Wenn Sie sich – außer einem festen Sponsor – noch etwas wünschen dürften?

Dass alle Menschen in der Stadt wissen, dass es uns gibt. Das ist tatsächlich nicht so. Außerdem würden wir gerne noch mehr für unsere Kinder anbieten. Wir möchten ein offenes Haus sein, in dem sie ein Zuhause und Ansprechpartner finden. Und ein eigenes Außengelände wäre schön. Aber dafür dürfen wir ja den Platz der Freiwilligen Feuerwehr gleich nebenan mitbenutzen.

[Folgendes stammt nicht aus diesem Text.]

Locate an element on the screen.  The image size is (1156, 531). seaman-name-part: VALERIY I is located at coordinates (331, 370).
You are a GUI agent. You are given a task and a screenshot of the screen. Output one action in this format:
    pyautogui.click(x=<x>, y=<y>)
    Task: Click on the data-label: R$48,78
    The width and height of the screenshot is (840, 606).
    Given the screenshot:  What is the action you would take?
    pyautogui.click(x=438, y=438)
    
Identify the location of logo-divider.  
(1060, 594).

Vor 20 Jahren ist der Kinderschutzbund Witten in dieses Gebäude an der Konrad-Adenauer-Straße 17c gezogen.
Vor 20 Jahren ist der Kinderschutzbund Witten in dieses Gebäude an der Konrad-Adenauer-Straße 17c gezogen. © FUNKE Foto Services | Jürgen Theobald

Was fehlt Kindern in dieser Stadt?

Tatsächlich mehr Platz zum Spielen. In der City gibt es nicht mal ein paar Wipptiere. Und dass die Straßenbahn durch die Fußgängerzone fährt, ist eigentlich viel zu gefährlich. Auch Kinderarmut ist ein Thema in Witten. Es gibt so viele Familien, die Unterstützung brauchen. Oft reicht es aber auch schon, dass ihnen jemand zuhört.

Jede Spende hilft

Der Ortsverband des Kinderschutzbundes in Witten finanziert sich zu 70 Prozent aus Spenden und muss ohne jegliche staatliche Unterstützung auskommen. Deshalb freuen sich die Ehrenamtlichen über jede Spende.

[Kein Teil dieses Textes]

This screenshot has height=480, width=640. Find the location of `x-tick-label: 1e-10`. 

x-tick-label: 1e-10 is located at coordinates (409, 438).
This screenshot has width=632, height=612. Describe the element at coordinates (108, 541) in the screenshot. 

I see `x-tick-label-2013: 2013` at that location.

Eltern-Kind-Gruppe, Hausaufgabenbetreuung, Beratung – die Angebote sind kostenlos. Das Büro an der Konrad-Adenauer-Straße 17c ist montags bis freitags von 10 bis 12 sowie Montag, Mittwoch und Donnerstag von 15 bis 17 Uhr geöffnet. Info: 22525, kinderschutzbund-witten.de.

Sie sehen viele Schicksale, können manches Mal nicht helfen, weil dem Kinderschutzbund selbst das Geld fehlt. Wie frustrierend ist das?

Manchmal frage ich mich schon: Brauche ich das? Aber obwohl ich so lange dabei bin, habe ich noch Visionen und brenne dafür. Bald gehe ich als Erzieherin in den Ruhestand. Dann werde ich nicht die Füße hochlegen, sondern weitermachen. Den Kinderschutzbund soll es noch lange in Witten geben.